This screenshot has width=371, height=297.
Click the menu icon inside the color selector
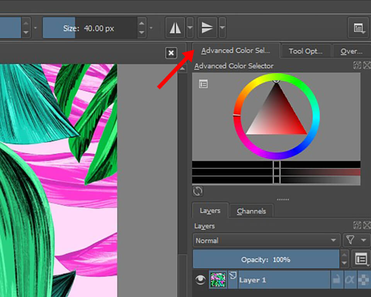coord(203,84)
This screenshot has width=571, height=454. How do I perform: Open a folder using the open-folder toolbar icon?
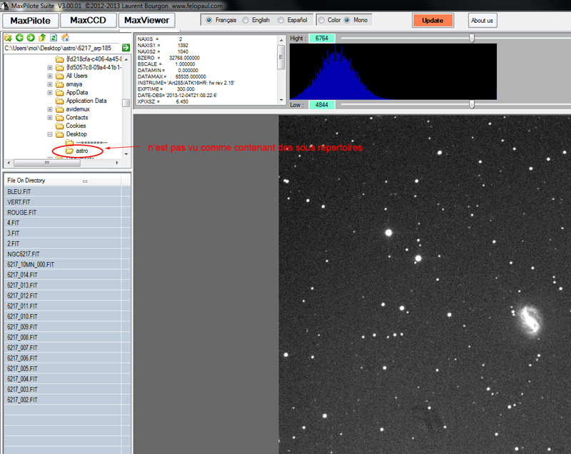[6, 39]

########

**WHAT TO WORK ON**
Every line above needs to be written out again as it stands. Pictures do not belong in the copy.

**SOLUTION TO THE PROBLEM**
This screenshot has width=371, height=297.
Click the menu icon inside the color selector
coord(203,84)
This screenshot has width=571, height=454. How do I perform: Open a folder using the open-folder toolbar icon?
[6, 39]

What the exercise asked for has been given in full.